Airport in Naples, Florida, United States

Marco Island Executive Airport , also known as Marco Island Airport, is a public airport located in Naples, Collier County, Florida, 4 mi northeast of the central business district of Marco Island. This airport is publicly owned by Collier County.

The Marco Island Executive Airport is conveniently located to Naples, Marco Island, Goodland and Isles of Capri.

The airport was initially designed to complement plans to create a resort area south of Naples. Immediately following completion in 1976, the airport was primarily used as a marketing tool to help sell Marco Island lots. Developers would fly prospective Marco Island homeowners and investors over from Miami. Eventually the developers turned the airport over to the state of Florida, and in the 1980s the state, in turn, leased it directly to the county. Recognizing that the airport represents a community asset, the county had the foresight to maintain the airport, and in 1993, the Collier County Airport Authority was created to develop and manage the Marco Island Executive Airport. Today, the airport represents a community asset, with travelers from all over the world making their way to this general aviation airport just north of Marco Island.

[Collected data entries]
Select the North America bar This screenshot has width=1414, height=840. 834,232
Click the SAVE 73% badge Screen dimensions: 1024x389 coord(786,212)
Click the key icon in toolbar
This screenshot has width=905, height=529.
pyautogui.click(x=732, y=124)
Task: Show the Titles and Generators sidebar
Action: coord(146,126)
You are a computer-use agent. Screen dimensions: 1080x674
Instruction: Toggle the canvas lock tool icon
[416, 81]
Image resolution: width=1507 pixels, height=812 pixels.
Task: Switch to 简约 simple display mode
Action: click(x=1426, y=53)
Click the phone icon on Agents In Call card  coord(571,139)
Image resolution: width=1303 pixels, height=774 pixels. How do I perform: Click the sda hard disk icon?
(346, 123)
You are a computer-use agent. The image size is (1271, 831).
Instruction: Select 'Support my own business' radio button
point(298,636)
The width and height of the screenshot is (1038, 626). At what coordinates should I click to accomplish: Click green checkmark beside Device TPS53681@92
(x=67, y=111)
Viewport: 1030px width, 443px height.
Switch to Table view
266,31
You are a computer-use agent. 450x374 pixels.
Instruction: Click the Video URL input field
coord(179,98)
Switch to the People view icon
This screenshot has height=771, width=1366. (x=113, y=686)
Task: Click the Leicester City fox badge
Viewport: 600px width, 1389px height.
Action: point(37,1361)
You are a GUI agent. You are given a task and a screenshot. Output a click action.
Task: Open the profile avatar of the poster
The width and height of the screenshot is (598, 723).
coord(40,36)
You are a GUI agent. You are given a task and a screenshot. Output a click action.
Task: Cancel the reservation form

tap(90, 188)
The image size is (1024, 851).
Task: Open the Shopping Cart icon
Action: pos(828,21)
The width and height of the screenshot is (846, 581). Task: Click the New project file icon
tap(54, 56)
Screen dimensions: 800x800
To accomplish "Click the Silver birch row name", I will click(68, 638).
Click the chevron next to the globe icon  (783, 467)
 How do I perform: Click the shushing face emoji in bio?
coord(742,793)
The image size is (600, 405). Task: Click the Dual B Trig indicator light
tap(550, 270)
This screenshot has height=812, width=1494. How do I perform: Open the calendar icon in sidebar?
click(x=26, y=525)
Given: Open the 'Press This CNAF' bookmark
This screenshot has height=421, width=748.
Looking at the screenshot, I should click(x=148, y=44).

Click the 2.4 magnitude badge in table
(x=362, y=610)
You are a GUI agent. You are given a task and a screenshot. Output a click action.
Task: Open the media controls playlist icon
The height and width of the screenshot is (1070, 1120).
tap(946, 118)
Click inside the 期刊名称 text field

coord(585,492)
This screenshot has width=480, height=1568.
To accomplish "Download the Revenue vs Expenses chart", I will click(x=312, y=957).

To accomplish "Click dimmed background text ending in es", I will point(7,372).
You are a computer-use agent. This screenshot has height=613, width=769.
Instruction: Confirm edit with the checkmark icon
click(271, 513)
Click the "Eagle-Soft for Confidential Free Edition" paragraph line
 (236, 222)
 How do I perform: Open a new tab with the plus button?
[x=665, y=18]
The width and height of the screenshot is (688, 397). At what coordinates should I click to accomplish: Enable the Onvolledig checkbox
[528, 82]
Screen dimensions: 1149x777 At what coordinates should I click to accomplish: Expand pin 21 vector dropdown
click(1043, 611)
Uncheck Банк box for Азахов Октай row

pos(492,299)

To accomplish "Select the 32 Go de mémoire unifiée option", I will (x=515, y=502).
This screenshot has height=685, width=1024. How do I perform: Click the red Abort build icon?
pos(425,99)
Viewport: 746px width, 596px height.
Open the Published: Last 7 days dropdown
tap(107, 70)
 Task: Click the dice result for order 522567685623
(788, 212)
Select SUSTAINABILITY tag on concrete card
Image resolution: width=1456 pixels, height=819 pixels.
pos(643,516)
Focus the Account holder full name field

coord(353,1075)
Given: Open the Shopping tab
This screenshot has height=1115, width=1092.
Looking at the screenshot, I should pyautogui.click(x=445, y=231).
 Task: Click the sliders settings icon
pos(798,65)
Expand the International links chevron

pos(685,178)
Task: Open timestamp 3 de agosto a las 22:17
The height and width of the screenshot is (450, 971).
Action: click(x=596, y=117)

[TASK PROMPT]
Continue the passage on Marco Island Executive Airport, picking up after its final sentence.

[RESPONSE TO THE EXERCISE]
Although most U.S. airports use the same three-letter location identifier for the FAA and IATA, Marco Island Airport is assigned MKY by the FAA and MRK by the IATA (which assigned MKY to Mackay Airport in Mackay, Queensland, Australia). The airport's ICAO identifier is KMKY.

The airport served as a secondary hub for Marco Island Airways until that airline ceased operations in June 1986. Currently, the airport is home to several local flight schools, public air charters, aircraft maintenance providers and the Marco Island Squadron of the United States Civil Air Patrol.

== History ==
Prior to where the Marco Island Executive Airport is now, the airport was originally located on the island itself. The airport in 1965 was originally a temporary airstrip serving a way for the Deltona Corporation to bring potential home buyers to the island.

In 1968 there would be a newer airport built on the island located near what is now San Marco Road. Naples Airlines would be the only airline to service Marco until 1972 when the Deltona Corporation created their own airline. Marco Island Airways would be Marco's exclusive airline from 1972 until 1986 when they ceased operations. In 1973 a new terminal building would be built, replacing the old one. During the early 70s the airport was seeing 52-54 thousand passengers yearly. The airport would continue to operate until 1975 when the airport would be decommissioned and moved to where it is now.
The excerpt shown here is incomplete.